Basically, abortions would be an optional medical procedure similar to plastic surgery, dentistry, and some fertility treatments. This, in the eyes of people who are against abortion, is fine. However, this medical marginalization would encourage doctors of ill repute to get into the business of doing abortions or it would be accessible only to people who can pay the unsubsidized amounts. However, it might have an unintended consequence as well. There are situations where medical termination of a pregnancy is needed to protect the life of the mother, which this amendment does not address.
For example, if you have an ectopic pregnancy and it is about to burst or has burst, surgery which terminates the fetus takes place. The fetus is not viable in this situation under any condition. Would this situation be not federally funded? It isn't technically a D&C, a traditional abortive procedure, but it does involve termination to save the life of the mother. Under this new amendment, women who terminate pregnancies to save their own life would not be able to have insurance cover this cost. Some doctors might even refuse to do the procedure for fear of federal funding being taken away.

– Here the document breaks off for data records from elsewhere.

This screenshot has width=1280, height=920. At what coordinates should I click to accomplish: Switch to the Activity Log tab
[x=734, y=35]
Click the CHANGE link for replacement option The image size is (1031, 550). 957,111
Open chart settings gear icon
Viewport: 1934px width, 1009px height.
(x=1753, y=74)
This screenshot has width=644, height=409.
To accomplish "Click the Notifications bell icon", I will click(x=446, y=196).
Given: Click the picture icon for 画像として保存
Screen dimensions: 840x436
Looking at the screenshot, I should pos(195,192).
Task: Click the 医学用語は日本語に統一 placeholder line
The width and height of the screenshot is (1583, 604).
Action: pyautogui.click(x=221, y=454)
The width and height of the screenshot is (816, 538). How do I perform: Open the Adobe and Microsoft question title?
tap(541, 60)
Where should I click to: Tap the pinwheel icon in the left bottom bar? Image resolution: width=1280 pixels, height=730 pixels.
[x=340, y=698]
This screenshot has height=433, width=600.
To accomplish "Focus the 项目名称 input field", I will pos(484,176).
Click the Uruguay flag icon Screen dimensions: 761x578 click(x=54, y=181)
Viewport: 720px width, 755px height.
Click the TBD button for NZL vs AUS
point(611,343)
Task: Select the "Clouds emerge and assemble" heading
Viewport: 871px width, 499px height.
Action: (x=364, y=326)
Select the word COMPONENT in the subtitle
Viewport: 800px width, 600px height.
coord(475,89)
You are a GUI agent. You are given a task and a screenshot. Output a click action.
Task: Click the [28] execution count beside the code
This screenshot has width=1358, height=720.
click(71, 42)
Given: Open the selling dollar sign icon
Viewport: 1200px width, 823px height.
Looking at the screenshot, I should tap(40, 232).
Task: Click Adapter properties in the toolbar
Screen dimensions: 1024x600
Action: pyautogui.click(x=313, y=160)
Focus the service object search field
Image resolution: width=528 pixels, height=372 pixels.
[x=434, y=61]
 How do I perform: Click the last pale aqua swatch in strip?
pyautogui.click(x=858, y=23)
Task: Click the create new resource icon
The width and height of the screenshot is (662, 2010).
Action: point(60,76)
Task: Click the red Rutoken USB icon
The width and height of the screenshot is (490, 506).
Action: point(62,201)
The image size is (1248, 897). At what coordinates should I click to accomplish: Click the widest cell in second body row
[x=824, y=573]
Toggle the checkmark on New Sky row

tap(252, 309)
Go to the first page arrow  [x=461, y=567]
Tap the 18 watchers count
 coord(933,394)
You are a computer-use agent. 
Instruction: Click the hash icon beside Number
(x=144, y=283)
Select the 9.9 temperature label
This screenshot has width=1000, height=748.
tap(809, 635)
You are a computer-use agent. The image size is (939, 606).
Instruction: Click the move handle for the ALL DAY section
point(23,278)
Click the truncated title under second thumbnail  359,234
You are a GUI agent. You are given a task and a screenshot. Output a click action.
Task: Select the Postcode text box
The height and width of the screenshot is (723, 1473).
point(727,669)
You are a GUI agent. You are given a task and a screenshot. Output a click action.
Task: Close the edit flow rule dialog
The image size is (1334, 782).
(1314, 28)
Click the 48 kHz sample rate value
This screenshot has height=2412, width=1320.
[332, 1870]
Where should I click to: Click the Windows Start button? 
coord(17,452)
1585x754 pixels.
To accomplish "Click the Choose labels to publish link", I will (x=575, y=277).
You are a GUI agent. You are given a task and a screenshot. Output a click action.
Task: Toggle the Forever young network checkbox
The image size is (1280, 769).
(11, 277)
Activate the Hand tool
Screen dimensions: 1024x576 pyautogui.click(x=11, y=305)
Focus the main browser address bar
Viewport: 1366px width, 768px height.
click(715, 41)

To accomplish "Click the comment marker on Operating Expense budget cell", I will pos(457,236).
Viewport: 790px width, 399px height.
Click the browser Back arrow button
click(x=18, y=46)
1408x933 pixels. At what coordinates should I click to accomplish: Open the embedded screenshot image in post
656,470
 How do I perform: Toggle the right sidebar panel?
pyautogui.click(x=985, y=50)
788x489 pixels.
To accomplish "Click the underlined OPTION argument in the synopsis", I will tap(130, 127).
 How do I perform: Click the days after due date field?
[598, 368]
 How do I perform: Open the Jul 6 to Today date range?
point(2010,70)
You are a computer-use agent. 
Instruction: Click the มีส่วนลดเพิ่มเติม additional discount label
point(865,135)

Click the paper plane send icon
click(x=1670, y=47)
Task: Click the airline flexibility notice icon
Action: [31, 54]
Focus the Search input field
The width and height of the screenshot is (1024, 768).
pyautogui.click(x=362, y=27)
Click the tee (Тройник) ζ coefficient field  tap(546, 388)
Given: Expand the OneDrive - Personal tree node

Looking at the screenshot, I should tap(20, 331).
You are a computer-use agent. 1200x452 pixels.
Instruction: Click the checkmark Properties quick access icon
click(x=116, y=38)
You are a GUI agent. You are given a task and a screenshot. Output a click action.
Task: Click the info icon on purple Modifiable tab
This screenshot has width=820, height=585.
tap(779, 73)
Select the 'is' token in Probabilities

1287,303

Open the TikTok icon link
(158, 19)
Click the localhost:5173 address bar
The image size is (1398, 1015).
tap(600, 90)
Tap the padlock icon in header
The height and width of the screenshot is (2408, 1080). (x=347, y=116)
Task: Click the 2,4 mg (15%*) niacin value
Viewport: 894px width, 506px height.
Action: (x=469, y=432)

This might not be the intended consequence of anti-abortion advocates, but a legislative amendment such as the Stupak-Pitts version can not address the complexities of this issue. It can only complicate the already fuzzy reproductive rights situation that every woman has to deal with.
Amendments such as these that attempt to circumvent Supreme Court judgments such as Roe vs. Wade only serve to further anti-abortionist agenda without considering the rights and well-being of women.
(picture is of a tubal pregnancy)
Original article here



Salon.com
Comments
BTW - I do think you could have a mistaken impression on one point. NONE of the reforms being debated would result in "all the doctors being subsidized by the government". Now that the public option is off the table, there will really be almost no change at all in the relationship between docs and insurers and patients. the insurers are just going to have to change how they price and sell some things, it looks like...
They have gods who will punish them if they do.
Rwnutjob--I don't buy the exceptions to the rule argument. Ectopic pregnancies aren't rare exceptions, as I personally and painfully found out. With fertility treatments on the rise, embryo reduction is also not an exception. Abortive practices may not always take the form of traditional abortions and more and more are not just "elective."
bryan, frank--thank you for the support!